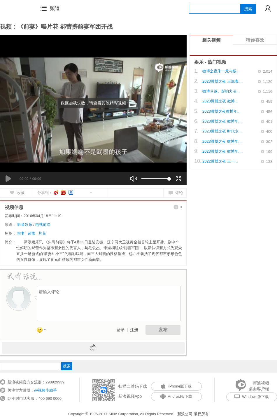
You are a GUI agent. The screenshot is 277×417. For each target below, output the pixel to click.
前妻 (21, 233)
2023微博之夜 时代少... (221, 131)
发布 (163, 329)
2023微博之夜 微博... (220, 101)
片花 (42, 233)
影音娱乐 (24, 224)
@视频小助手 (45, 390)
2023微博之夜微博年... (221, 111)
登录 (120, 330)
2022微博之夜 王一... (220, 161)
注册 (134, 330)
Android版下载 (176, 396)
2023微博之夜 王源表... (221, 81)
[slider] (155, 178)
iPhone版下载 (176, 386)
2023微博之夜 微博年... (221, 121)
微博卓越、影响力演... (221, 91)
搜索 (248, 8)
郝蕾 (31, 233)
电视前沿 (42, 224)
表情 (43, 331)
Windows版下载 (251, 396)
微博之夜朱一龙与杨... (221, 71)
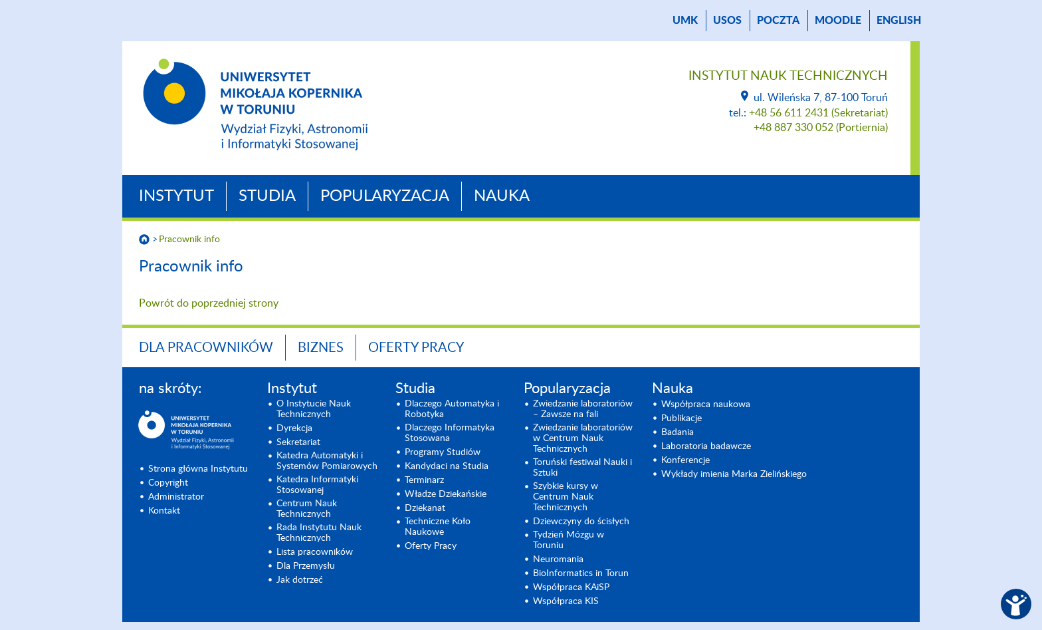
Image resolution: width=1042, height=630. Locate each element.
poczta (778, 20)
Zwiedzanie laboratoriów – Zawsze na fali (583, 409)
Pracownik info (189, 239)
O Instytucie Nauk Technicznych (313, 409)
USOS (727, 20)
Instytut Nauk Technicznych (788, 76)
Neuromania (558, 559)
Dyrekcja (294, 428)
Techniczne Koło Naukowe (437, 527)
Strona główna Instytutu (198, 469)
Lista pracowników (314, 552)
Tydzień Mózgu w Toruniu (568, 540)
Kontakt (164, 511)
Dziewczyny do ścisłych (581, 521)
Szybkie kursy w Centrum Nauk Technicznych (565, 497)
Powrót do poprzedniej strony (208, 303)
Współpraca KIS (566, 601)
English (899, 20)
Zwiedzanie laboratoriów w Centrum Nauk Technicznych (583, 438)
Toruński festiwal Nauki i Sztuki (582, 468)
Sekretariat (298, 442)
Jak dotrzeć (299, 580)
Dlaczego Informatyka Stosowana (449, 433)
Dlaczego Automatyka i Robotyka (452, 409)
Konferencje (685, 460)
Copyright (168, 483)
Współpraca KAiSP (571, 587)
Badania (677, 432)
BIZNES (321, 348)
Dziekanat (425, 508)
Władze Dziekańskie (445, 494)
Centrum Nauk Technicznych (306, 509)
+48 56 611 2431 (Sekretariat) (818, 113)
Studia (267, 196)
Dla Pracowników (206, 348)
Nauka (502, 196)
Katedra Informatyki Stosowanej (317, 485)
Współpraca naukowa (705, 404)
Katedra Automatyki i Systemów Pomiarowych (326, 461)
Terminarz (424, 480)
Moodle (838, 20)
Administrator (176, 497)
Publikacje (681, 418)
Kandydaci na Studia (446, 466)
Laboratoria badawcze (706, 446)
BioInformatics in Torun (581, 573)
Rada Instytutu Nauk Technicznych (319, 533)
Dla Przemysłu (305, 566)
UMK (685, 20)
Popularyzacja (384, 196)
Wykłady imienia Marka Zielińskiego (734, 474)
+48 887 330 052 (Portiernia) (821, 127)
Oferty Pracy (416, 348)
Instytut (176, 196)
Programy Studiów (442, 452)
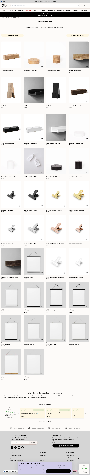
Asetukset (32, 471)
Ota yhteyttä (69, 457)
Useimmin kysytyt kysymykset (73, 458)
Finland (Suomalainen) (11, 471)
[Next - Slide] (86, 413)
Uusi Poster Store (44, 457)
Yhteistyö (42, 458)
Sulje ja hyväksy (58, 471)
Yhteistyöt (42, 460)
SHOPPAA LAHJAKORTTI (66, 446)
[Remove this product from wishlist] (19, 66)
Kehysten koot (15, 17)
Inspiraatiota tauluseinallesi (16, 460)
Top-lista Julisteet (14, 457)
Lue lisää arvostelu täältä (45, 421)
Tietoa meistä (43, 455)
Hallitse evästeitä (70, 460)
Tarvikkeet (8, 17)
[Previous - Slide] (18, 413)
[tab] (81, 5)
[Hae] (78, 5)
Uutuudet (12, 458)
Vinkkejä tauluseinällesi (15, 455)
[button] (84, 469)
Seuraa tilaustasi (70, 455)
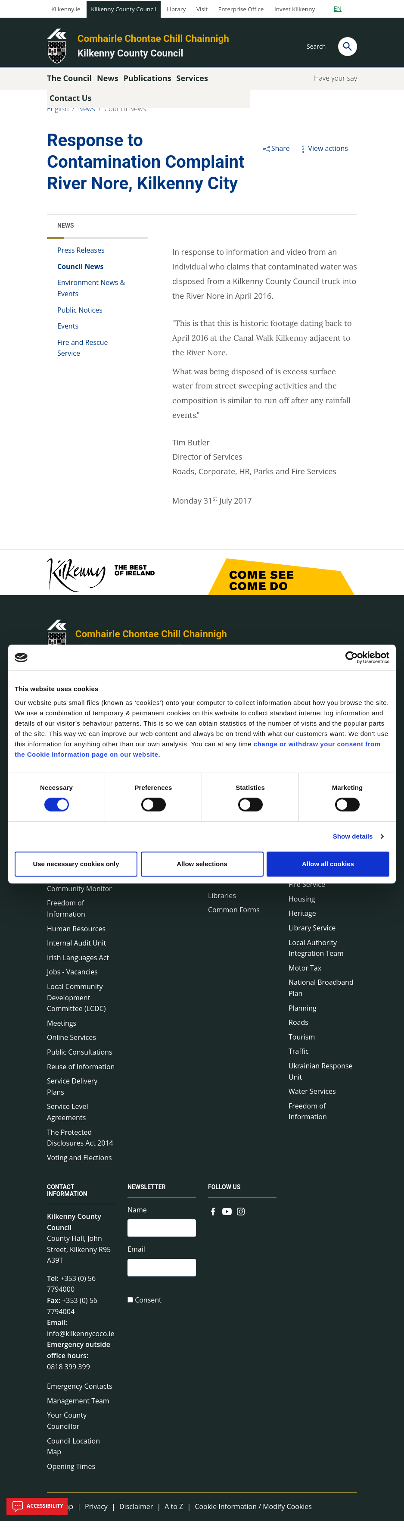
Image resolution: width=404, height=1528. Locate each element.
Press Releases (81, 257)
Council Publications (240, 887)
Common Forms (234, 916)
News (86, 115)
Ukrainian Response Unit (321, 1078)
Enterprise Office (241, 9)
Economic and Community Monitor (79, 890)
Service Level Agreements (67, 1118)
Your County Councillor (67, 1427)
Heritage (302, 920)
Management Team (78, 1407)
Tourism (302, 1044)
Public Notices (80, 317)
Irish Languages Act (78, 964)
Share (276, 155)
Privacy (96, 1513)
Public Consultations (79, 1059)
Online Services (71, 1044)
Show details (353, 836)
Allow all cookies (328, 863)
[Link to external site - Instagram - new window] (241, 1217)
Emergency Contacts (79, 1393)
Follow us (224, 1194)
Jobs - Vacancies (72, 978)
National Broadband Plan (321, 994)
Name (137, 1216)
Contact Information (67, 1197)
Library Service (312, 934)
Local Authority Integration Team (316, 955)
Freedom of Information (66, 915)
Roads (298, 1029)
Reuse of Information (81, 1073)
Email (136, 1257)
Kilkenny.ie (66, 9)
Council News (125, 115)
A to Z (174, 1513)
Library (176, 9)
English (58, 115)
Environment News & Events (91, 295)
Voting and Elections (79, 1164)
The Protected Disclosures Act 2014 (80, 1144)
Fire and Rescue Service (82, 354)
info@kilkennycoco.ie (81, 1340)
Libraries (222, 902)
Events (67, 333)
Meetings (61, 1030)
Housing (302, 906)
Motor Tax (305, 975)
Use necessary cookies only (76, 863)
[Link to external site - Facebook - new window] (213, 1217)
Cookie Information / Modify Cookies (253, 1513)
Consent (148, 1310)
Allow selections (202, 863)
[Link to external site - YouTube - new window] (227, 1217)
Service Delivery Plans (72, 1093)
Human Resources (76, 935)
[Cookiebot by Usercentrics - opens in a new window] (351, 657)
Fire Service (307, 891)
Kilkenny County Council (123, 9)
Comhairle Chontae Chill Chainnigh (153, 38)
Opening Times (71, 1473)
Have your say (335, 85)
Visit (202, 9)
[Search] (347, 46)
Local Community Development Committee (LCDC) (76, 1004)
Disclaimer (136, 1513)
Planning (303, 1015)
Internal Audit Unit (76, 950)
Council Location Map (73, 1453)
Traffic (299, 1058)
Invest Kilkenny (294, 9)
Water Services (312, 1098)
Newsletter (146, 1194)
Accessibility (37, 1506)
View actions (323, 155)
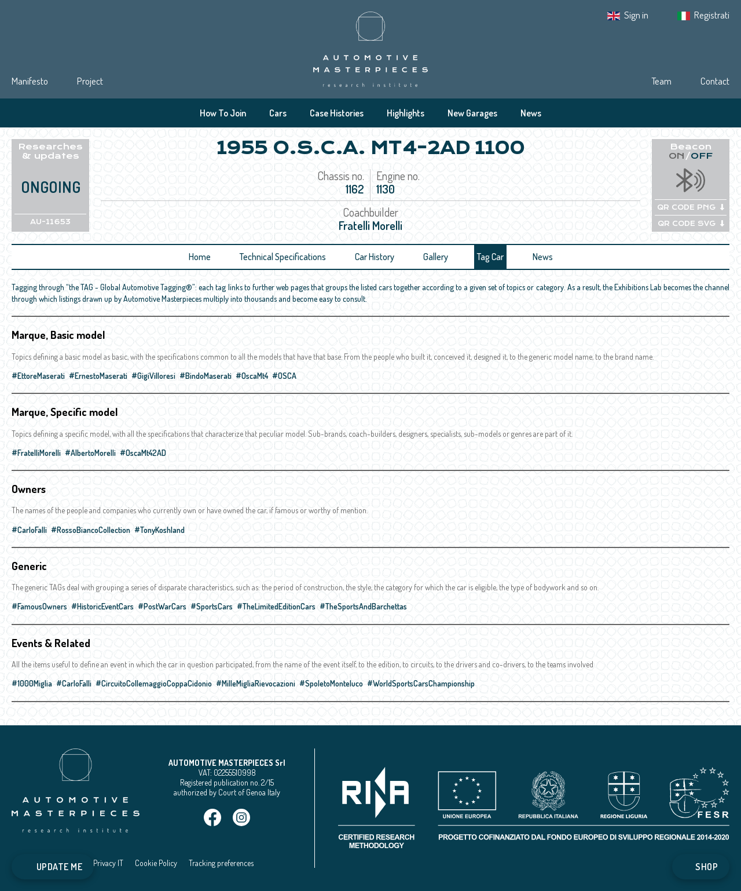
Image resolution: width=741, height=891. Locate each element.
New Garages (472, 113)
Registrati (711, 15)
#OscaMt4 (252, 376)
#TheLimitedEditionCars (276, 606)
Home (200, 256)
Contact (714, 81)
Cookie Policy (156, 863)
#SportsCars (211, 606)
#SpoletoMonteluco (331, 683)
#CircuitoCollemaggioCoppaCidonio (154, 683)
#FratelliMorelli (36, 453)
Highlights (405, 113)
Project (90, 81)
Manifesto (30, 81)
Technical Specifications (283, 256)
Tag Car (490, 256)
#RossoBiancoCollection (90, 530)
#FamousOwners (39, 606)
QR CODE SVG (691, 224)
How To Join (223, 113)
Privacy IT (108, 863)
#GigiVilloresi (153, 376)
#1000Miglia (32, 683)
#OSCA (284, 376)
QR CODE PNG (690, 207)
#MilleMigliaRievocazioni (255, 683)
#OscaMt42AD (143, 453)
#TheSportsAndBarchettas (363, 606)
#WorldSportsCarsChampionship (421, 683)
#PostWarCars (162, 606)
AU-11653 (50, 222)
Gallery (435, 256)
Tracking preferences (221, 863)
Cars (278, 113)
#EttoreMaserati (38, 376)
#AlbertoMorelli (90, 453)
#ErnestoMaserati (98, 376)
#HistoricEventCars (102, 606)
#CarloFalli (29, 530)
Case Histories (337, 113)
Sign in (636, 15)
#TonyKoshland (159, 530)
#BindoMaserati (205, 376)
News (530, 113)
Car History (374, 256)
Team (661, 81)
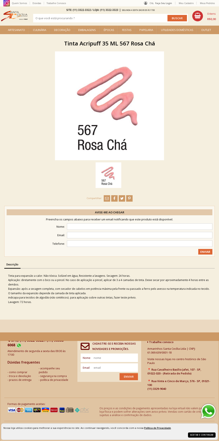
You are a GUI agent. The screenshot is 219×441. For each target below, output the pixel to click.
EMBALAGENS (87, 30)
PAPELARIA (146, 30)
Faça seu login (163, 3)
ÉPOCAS (109, 30)
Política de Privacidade (157, 427)
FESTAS (127, 30)
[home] (14, 16)
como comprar (18, 372)
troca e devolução (20, 376)
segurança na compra (53, 376)
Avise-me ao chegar (109, 212)
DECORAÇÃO (62, 30)
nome (86, 358)
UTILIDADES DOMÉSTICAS (177, 30)
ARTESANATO (16, 30)
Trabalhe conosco (160, 342)
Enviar (129, 376)
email (86, 368)
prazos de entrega (20, 379)
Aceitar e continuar (201, 435)
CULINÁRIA (39, 30)
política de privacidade (54, 379)
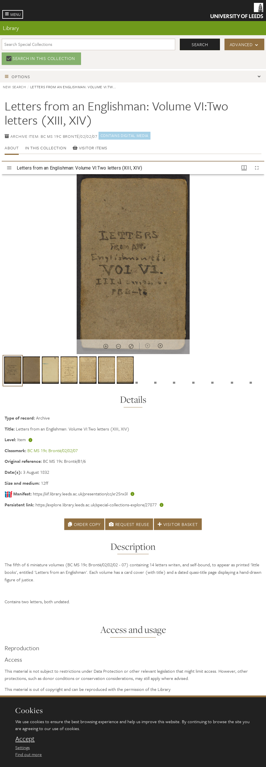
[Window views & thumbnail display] (244, 167)
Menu (15, 14)
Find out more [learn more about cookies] (28, 754)
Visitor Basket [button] (178, 524)
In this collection (46, 148)
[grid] (133, 373)
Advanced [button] (241, 44)
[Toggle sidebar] (9, 167)
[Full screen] (256, 167)
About (12, 148)
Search (200, 44)
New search (14, 86)
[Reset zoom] (131, 346)
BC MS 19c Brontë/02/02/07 (52, 450)
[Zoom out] (118, 346)
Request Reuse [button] (129, 524)
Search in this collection (44, 58)
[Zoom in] (105, 346)
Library (11, 28)
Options (21, 77)
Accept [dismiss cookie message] (25, 738)
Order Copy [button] (84, 524)
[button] (12, 370)
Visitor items (90, 148)
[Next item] (160, 345)
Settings (22, 747)
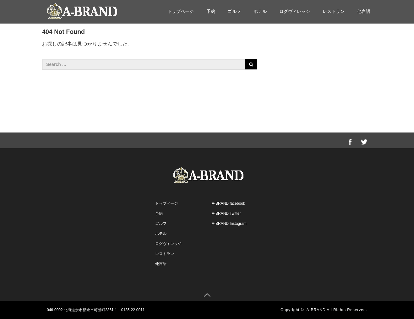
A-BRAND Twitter (226, 213)
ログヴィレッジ (294, 11)
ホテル (260, 11)
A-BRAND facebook (228, 203)
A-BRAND (316, 310)
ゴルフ (234, 11)
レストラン (334, 11)
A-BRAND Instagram (229, 223)
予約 (210, 11)
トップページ (180, 11)
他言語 (363, 11)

* **TASK GOAL**: Write out the rows above, starting at the one that contains "Kandydaci na Studia (446, 466)" and ending at the one that contains "Council Publications (240, 887)", with both included and nothing changed. Leave the pictures out of your answer.

* **RESPONSE FOR THIS EXERCISE**:
Kandydaci na Studia (446, 466)
Laboratoria badawcze (706, 446)
BioInformatics in Torun (581, 573)
Rada Instytutu Nauk Technicznych (319, 533)
Dla Przemysłu (305, 566)
UMK (685, 20)
Popularyzacja (384, 196)
Wykłady imienia Marka Zielińskiego (734, 474)
+48 887 330 052 (Portiernia) (821, 127)
Oferty Pracy (416, 348)
Instytut (176, 196)
Programy Studiów (442, 452)
Asetukset (32, 471)
Ota yhteyttä (69, 457)
Useimmin kysytyt kysymykset (73, 458)
Finland (Suomalainen) (11, 471)
[Next - Slide] (86, 413)
Uusi Poster Store (44, 457)
Yhteistyö (42, 458)
Sulje ja hyväksy (58, 471)
Yhteistyöt (42, 460)
SHOPPAA LAHJAKORTTI (66, 446)
[Remove this product from wishlist] (19, 66)
Kehysten koot (15, 17)
Inspiraatiota tauluseinallesi (16, 460)
Top-lista Julisteet (14, 457)
Lue lisää arvostelu täältä (45, 421)
Tietoa meistä (43, 455)
Hallitse evästeitä (70, 460)
Tarvikkeet (8, 17)
[Previous - Slide] (18, 413)
[tab] (81, 5)
[Hae] (78, 5)
Uutuudet (12, 458)
Vinkkejä tauluseinällesi (15, 455)
[button] (84, 469)
Seuraa tilaustasi (70, 455)
Image resolution: width=404, height=1528. Locate each element.
Press Releases (81, 257)
Council Publications (240, 887)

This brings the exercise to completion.